» WORK INSTRUCTIONS: Echo the part of the records that begins with the line containing "The height and width of the screenshot is (1448, 1024)." and ends with the line containing "colorbar-tick-label: 24 is", both lines included, and nothing more.

-- DATA FOR THIS EXERCISE follows --

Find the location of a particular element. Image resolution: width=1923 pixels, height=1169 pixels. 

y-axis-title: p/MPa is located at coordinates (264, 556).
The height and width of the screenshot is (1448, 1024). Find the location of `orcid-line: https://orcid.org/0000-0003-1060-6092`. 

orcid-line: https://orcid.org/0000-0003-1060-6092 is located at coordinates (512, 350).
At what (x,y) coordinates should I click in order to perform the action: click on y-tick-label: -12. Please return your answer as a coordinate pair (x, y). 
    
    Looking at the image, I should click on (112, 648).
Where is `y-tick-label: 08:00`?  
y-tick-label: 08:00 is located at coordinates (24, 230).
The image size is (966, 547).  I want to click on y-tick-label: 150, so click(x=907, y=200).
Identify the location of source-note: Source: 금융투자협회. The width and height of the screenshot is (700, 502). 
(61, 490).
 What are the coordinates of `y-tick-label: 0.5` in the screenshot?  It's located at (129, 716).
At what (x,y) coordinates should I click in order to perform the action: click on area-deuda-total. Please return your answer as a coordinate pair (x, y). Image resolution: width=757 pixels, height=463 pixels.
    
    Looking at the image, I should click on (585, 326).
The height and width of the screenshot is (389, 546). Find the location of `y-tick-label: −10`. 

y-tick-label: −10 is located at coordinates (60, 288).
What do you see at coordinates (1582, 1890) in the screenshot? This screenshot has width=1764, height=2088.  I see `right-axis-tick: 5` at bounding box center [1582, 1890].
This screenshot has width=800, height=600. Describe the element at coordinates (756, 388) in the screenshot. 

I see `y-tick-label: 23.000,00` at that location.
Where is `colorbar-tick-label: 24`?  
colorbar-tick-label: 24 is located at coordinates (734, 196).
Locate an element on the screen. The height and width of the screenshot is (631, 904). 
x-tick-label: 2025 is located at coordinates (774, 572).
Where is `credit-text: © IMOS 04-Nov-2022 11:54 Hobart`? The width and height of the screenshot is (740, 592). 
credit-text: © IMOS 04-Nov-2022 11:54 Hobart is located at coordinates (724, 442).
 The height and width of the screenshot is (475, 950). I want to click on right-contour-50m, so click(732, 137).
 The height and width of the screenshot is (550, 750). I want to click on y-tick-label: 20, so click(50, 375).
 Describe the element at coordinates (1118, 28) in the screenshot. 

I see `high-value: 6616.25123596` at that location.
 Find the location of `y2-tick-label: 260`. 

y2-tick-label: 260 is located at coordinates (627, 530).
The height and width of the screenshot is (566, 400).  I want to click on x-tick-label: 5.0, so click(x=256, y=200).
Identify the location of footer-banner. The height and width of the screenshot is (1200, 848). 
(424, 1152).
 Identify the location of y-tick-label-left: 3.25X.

-- DATA FOR THIS EXERCISE concluded --

» ANSWER SECTION:
The height and width of the screenshot is (1448, 1024). Find the location of `orcid-line: https://orcid.org/0000-0003-1060-6092`. 

orcid-line: https://orcid.org/0000-0003-1060-6092 is located at coordinates (512, 350).
At what (x,y) coordinates should I click in order to perform the action: click on y-tick-label: -12. Please return your answer as a coordinate pair (x, y). 
    
    Looking at the image, I should click on (112, 648).
Where is `y-tick-label: 08:00`?  
y-tick-label: 08:00 is located at coordinates (24, 230).
The image size is (966, 547).  I want to click on y-tick-label: 150, so click(x=907, y=200).
Identify the location of source-note: Source: 금융투자협회. The width and height of the screenshot is (700, 502). 
(61, 490).
 What are the coordinates of `y-tick-label: 0.5` in the screenshot?  It's located at (129, 716).
At what (x,y) coordinates should I click in order to perform the action: click on area-deuda-total. Please return your answer as a coordinate pair (x, y). Image resolution: width=757 pixels, height=463 pixels.
    
    Looking at the image, I should click on (585, 326).
The height and width of the screenshot is (389, 546). Find the location of `y-tick-label: −10`. 

y-tick-label: −10 is located at coordinates (60, 288).
What do you see at coordinates (1582, 1890) in the screenshot? This screenshot has width=1764, height=2088.  I see `right-axis-tick: 5` at bounding box center [1582, 1890].
This screenshot has width=800, height=600. Describe the element at coordinates (756, 388) in the screenshot. 

I see `y-tick-label: 23.000,00` at that location.
Where is `colorbar-tick-label: 24`?  
colorbar-tick-label: 24 is located at coordinates (734, 196).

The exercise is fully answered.